Die Heiligen und Seligen des heutigen Tages sind Germanus, Wilhelm von Aquitanien, Margareta Pole und Lanfranc
Germanus – auf Französisch Germaine - wurde um 496 in Autun in Frankreich geboren und lebte in jungen Jahren in seiner Heimat als Einsiedler. Im Jahr 530 wurde er zum Priester geweiht, 550 ernannte man ihn zum Bischof von Paris und Erzkaplan bei König Childebert I. Germanus hatte großen politischen Einfluss. Er schlichtete Streitigkeiten der drei Merowingerkönige Chlothar, Chramn und Childebert, nahm an den Konzilien in Paris und in Tours teil und verteidigte auch außerhalb von Paris die Ansprüche der Kirche. Germanus zeichnete sich auch aus durch Nächstenliebe, Hilfsbereitschaft und durch sein einfaches Leben, auch in seiner hohen Position. Die Überlieferung berichtet, dass der Bischof eines Tages befahl, das Datum 28. Mai ans Kopfende seines Bettes zu schreiben. Jahre später - 576 - war dies sein Todestag. Germanus wurde in der von ihm erbauten Kirche in Paris beigesetzt, die später seinen Namen erhielt: Saint Germain des Près.
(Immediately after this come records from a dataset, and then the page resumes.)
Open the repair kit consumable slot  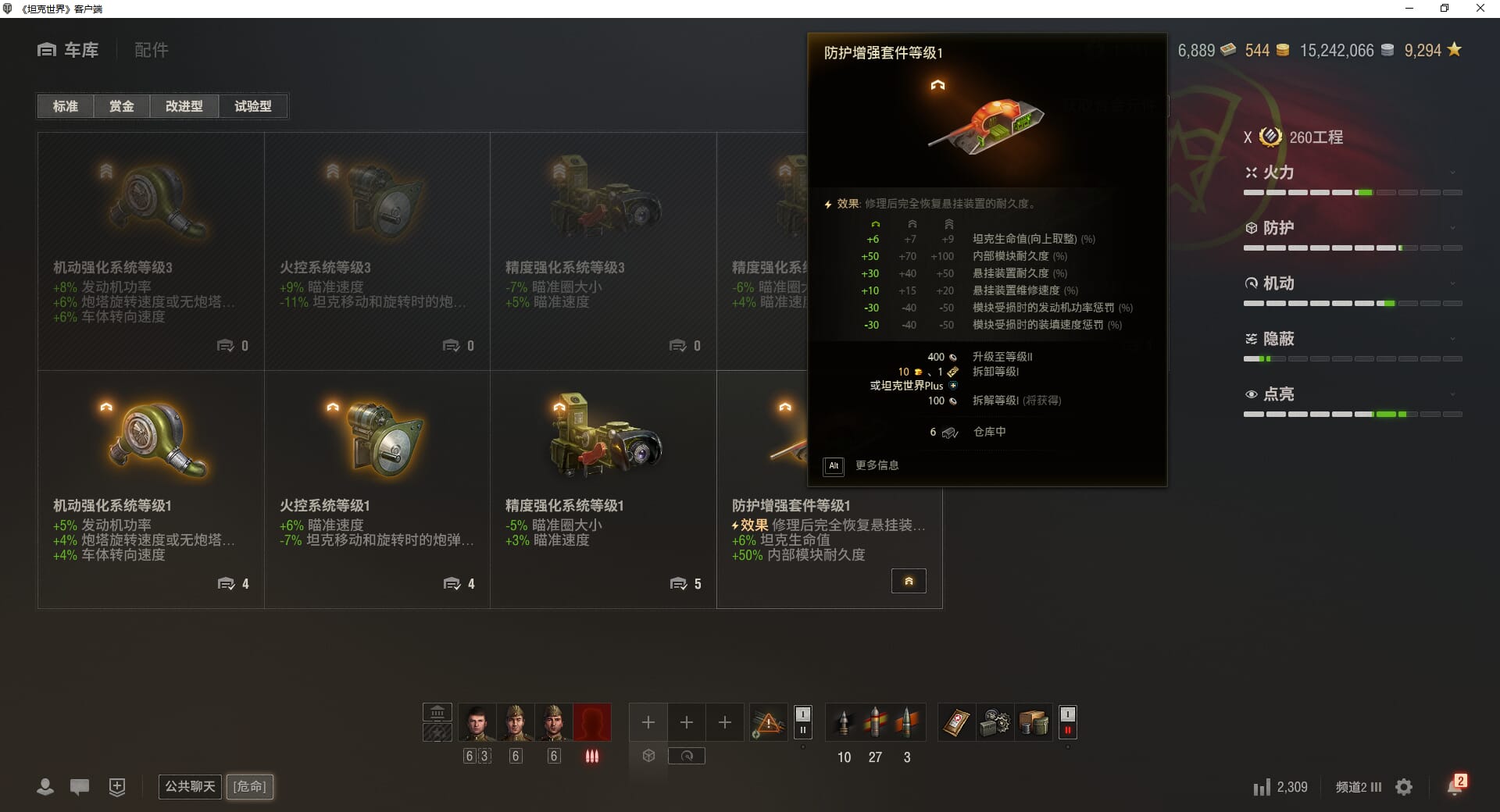coord(995,722)
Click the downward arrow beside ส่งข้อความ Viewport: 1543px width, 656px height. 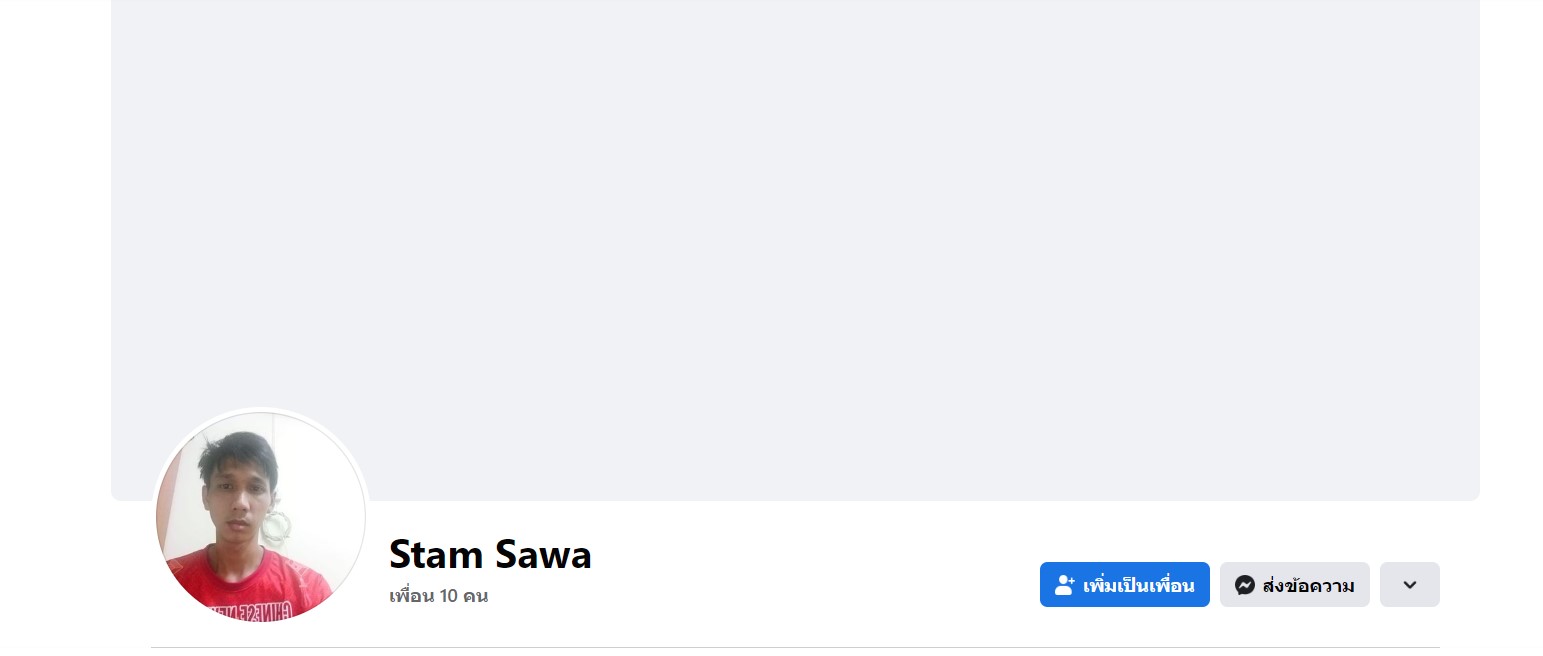tap(1409, 585)
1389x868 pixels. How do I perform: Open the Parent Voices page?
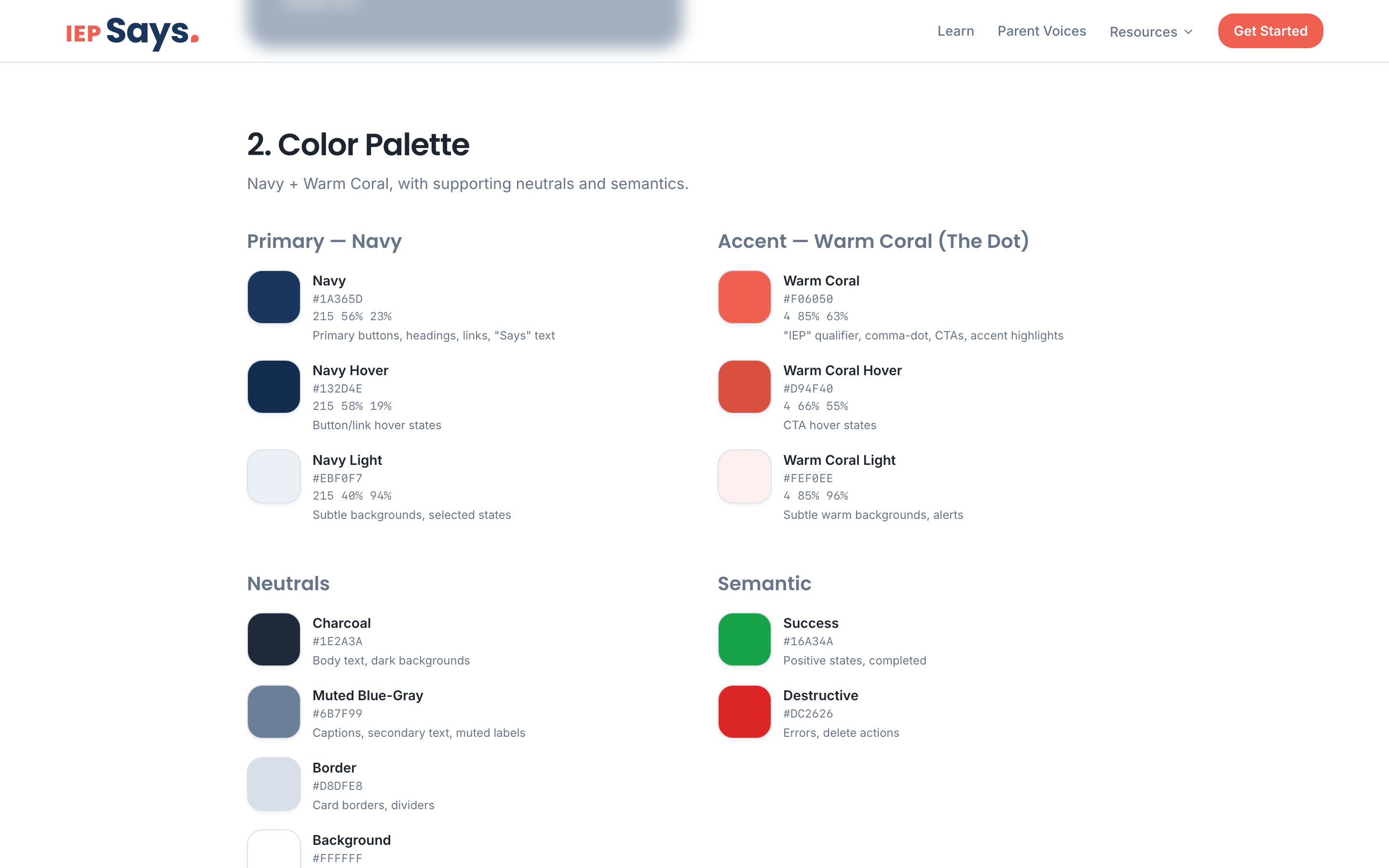pyautogui.click(x=1041, y=31)
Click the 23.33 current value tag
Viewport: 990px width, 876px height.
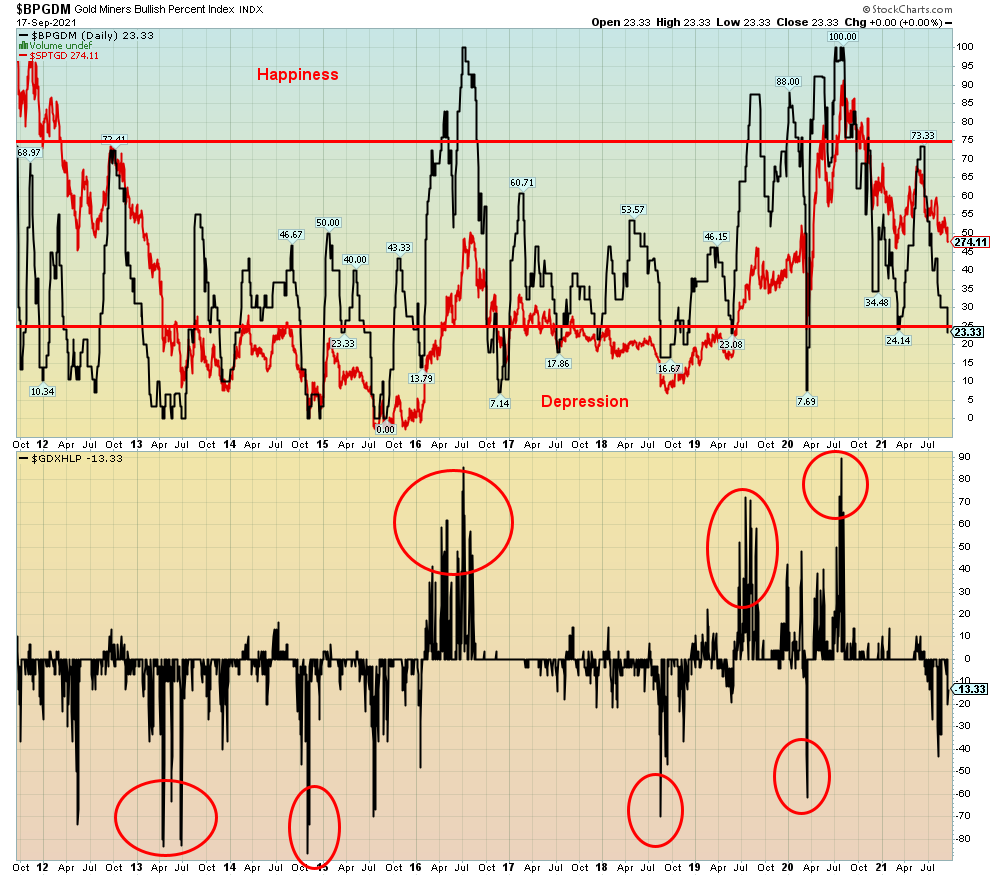click(969, 331)
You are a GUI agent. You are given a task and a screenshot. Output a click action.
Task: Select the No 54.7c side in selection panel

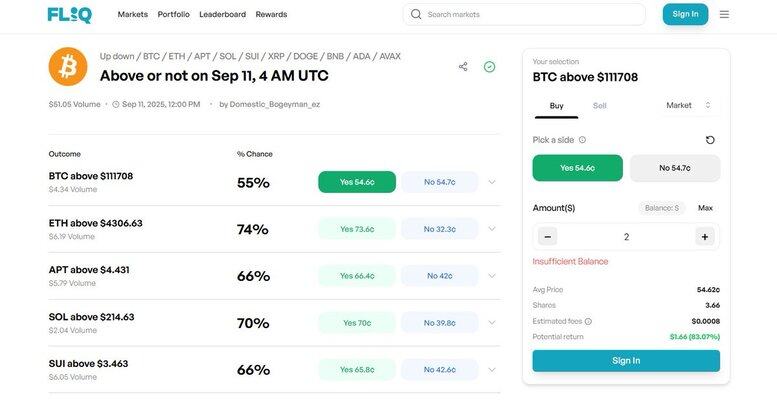(675, 168)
Wilhelm von Aquitanien war ein Enkel von Karl Martell und Feldherr unter Karl, dem Großen. 804 gründete er die Benediktinerabtei Gellone, in die er zwei Jahre später als Laienbruder eintrat, um dort die einfachsten Arbeiten zu erledigen. Schon bald nach seinem Tod, an einem 28. Mai um 812 wurde Wilhelm hoch verehrt. Eine Kreuzreliquie, die Wilhelm von Kaiser Karl dem Großen geschenkt bekommen hatte und bei seinem Eintritt in das Kloster mitbrachte, wird heute in der Klosterkirche noch viel verehrt.
Die selige Margareta Pole war durch ihren Mann mit dem Königshaus Tudor verwandt und wirkte als Erzieherin von Maria, einer Tochter von König Heinrich VIII. Weil Margaretas Sohn Reginald sich gegen die Kirchenpolitik des Königs wandte, fiel sie bei diesem in Ungnade: zuerst wurde ihr anderer Sohn Henry Montague, ein Jahr später sie selbst verhaftet und schließlich am 28. Mai 1541 in East Smithfield in England hingerichtet.
Lanfranc stammte aus Pavia. Er gründete um 1035 in Avranches in Frankreich eine wissenschaftliche Schule zum Studium der Rechte und der freien Künste, die schnell Berühmtheit erlangte. 1045 wurde er dort Prior und Leiter der Klosterschule Bec. Lanfranc hatte gute Kontakte mit dem normannischen Königshaus und bemühte sich besonders um die engere Anbindung der englischen Kirche an Rom. Zu seinen Schülern gehörten Anselm von Canterbury, Ivo von Chartres und Papst Alexander II. Lanfranc starb am 28. Mai 1089.